* _Excerpt to read_
-=-=-=-=-

Non-Qualified Hedges

Many of our derivative financial instruments qualify for hedge accounting treatment under the specific requirements of SFAS No. 133. However, we have four primary transaction types associated with our commodity derivative financial instruments where the hedge structure does not meet the requirements to apply hedge accounting. As a result, these derivative financial instruments do not qualify for hedge accounting under SFAS No. 133 and are referred to as “non-qualified.”  These non-qualified derivative financial instruments are marked-to-market each period with the change in fair value, representing unrealized gains and losses, included in Cost of natural gas in our Consolidated Statements of Income. These mark-to-market adjustments produce a degree of earnings volatility that can often be significant from period to period, but have no cash flow impact relative to changes in market prices. The cash flow impact occurs when the underlying physical transaction takes place in the future and when the associated financial instrument contract settlement is made.

The four primary transaction types that do not qualify for hedge accounting are as follows:

1.                Transportation—In our Marketing segment, when we transport natural gas from one location to another the pricing index used for natural gas sales is usually different from the pricing index used for natural gas purchases, which exposes us to market price risk relative to changes in those two indices. By entering into a basis swap, where we exchange one pricing index for another, we can effectively lock in the margin, representing the difference between the sales price and the purchase price, on the combined natural gas purchase and natural gas sale, removing any market price risk on the physical transactions. Although this represents a sound economic hedging strategy, the derivative financial instruments (i.e., the basis swaps) we use to manage the commodity price risk associated with these transportation contracts do not qualify for hedge accounting under SFAS No. 133, since only the future margin has been fixed and not the future cash flow. As a result, these derivative financial instruments are marked-to-market.

2.                Storage—In our Marketing segment, we use derivative financial instruments (i.e., natural gas swaps) to hedge the relative difference between the injection price paid to purchase and store natural gas and the withdrawal price at which the natural gas is sold from storage. The intent of these derivative financial instruments is to lock in the margin, representing the difference between the price paid for the natural gas injected and the price received upon withdrawal of the gas from storage in a future period. We do not pursue cash flow hedge accounting treatment for these storage transactions since the underlying forecasted injection or withdrawal of natural gas may not occur in the period as originally forecast. This can occur because we have the flexibility to make changes in the underlying injection or withdrawal schedule, given changes in market conditions. In addition, since the physical natural gas is recorded at the lower of cost or market, timing differences can result when the derivative financial instrument is settled in a period that is different from when the physical natural gas is sold from storage. As a result, derivative financial instruments associated with our natural gas storage activities can create volatility in our earnings.

-=-=-=-=-

Lines from a dataset:
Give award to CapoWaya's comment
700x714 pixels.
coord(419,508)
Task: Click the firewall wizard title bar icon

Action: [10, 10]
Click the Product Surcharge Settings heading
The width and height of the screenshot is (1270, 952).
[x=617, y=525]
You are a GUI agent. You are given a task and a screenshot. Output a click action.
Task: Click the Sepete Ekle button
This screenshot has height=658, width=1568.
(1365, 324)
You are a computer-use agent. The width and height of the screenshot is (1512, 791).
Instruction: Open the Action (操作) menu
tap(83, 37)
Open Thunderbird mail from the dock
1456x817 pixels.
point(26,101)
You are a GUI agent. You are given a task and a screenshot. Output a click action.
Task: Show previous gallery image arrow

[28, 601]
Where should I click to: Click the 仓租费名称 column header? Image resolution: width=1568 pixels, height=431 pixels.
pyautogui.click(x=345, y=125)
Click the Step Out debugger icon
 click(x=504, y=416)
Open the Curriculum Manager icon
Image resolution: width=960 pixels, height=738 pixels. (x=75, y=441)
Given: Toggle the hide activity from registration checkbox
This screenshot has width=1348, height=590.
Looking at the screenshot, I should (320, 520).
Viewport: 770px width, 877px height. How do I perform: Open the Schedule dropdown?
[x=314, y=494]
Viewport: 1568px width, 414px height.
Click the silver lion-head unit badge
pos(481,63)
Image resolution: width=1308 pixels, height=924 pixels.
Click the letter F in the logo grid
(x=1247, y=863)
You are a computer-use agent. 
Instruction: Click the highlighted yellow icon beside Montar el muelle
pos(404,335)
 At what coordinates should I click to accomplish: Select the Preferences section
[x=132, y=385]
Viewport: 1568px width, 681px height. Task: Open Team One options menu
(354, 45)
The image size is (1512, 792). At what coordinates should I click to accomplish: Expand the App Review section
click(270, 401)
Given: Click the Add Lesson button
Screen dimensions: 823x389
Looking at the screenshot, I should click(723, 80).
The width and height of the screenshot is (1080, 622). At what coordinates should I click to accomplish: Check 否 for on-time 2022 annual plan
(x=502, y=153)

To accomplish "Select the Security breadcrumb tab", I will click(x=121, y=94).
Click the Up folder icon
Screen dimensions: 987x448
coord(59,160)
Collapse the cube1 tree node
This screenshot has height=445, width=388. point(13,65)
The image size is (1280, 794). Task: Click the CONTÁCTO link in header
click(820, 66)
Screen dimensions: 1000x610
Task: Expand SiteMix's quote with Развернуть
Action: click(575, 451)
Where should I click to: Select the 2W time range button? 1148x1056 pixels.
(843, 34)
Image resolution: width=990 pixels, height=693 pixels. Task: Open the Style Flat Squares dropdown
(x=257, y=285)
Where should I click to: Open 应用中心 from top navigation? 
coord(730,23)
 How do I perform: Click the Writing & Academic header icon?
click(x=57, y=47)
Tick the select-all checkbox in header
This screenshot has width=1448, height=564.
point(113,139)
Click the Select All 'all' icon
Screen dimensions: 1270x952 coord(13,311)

-=-=-=-=-

In the passage on non-qualified hedges, why do the basis swaps used for transportation contracts fail to qualify for hedge accounting under SFAS No. 133?

* _Finished exercise_
Only the future margin has been fixed, not the future cash flow.